- **PROBLEM TO SOLVE**
Filter the records below for the word "computer". Keep each line that has it.

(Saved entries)

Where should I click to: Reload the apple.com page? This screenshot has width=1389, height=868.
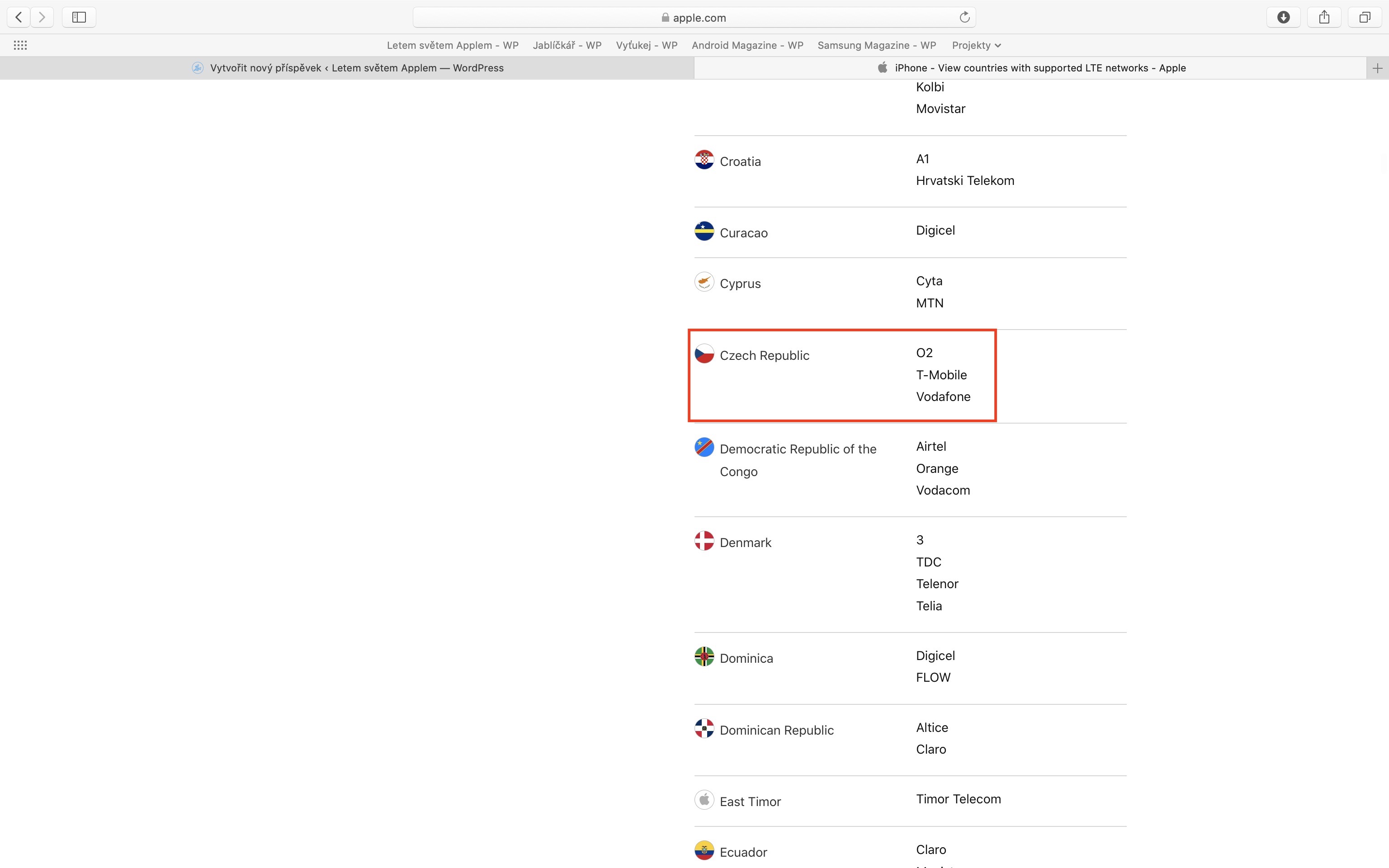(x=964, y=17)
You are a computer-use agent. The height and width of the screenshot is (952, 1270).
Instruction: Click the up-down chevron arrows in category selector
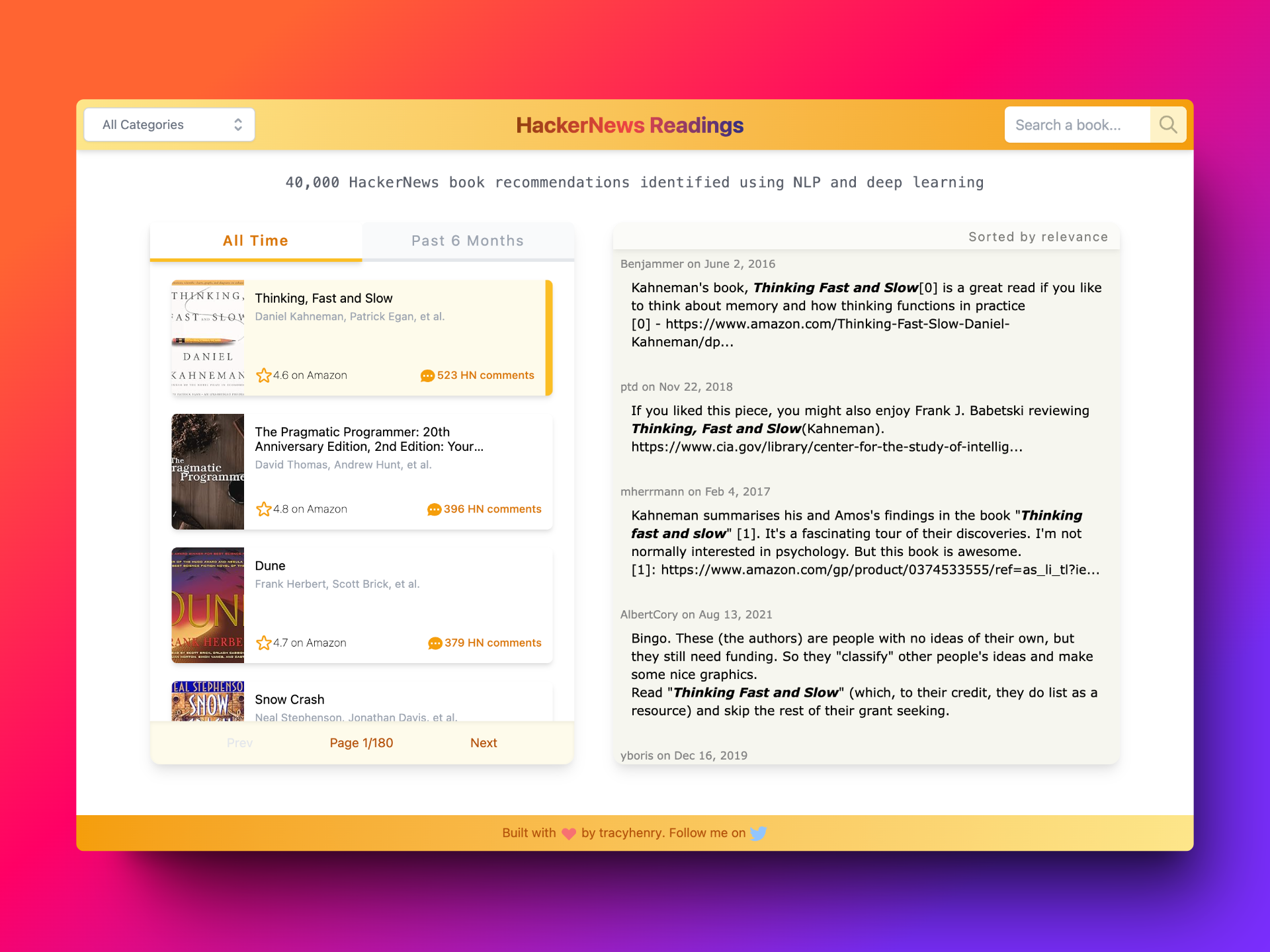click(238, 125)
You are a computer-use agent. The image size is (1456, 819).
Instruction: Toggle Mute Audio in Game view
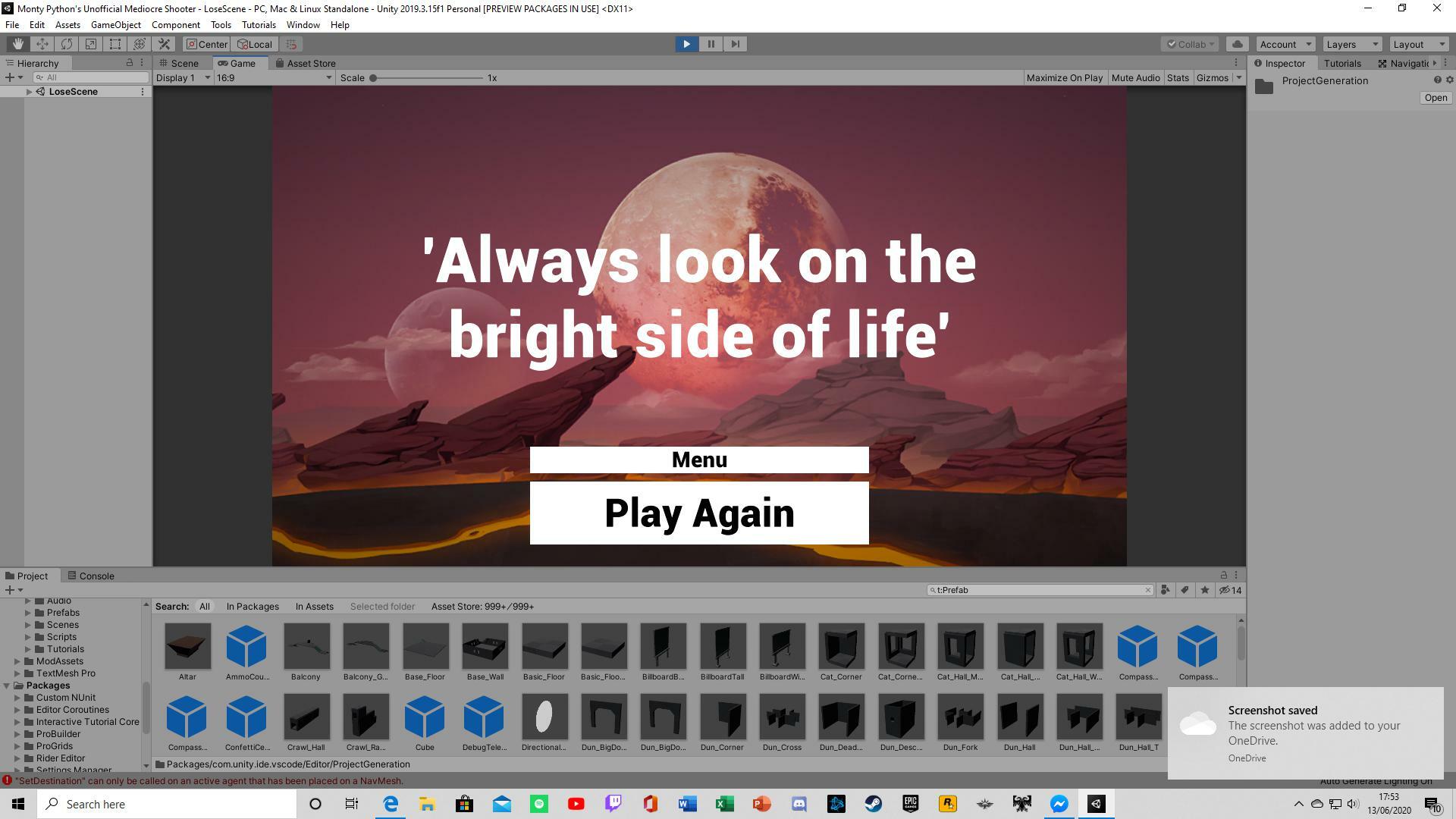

- **WRITTEN ANSWER**
You are a computer-use agent. The height and width of the screenshot is (952, 1270).
You are a computer-use agent. The image size is (1456, 819).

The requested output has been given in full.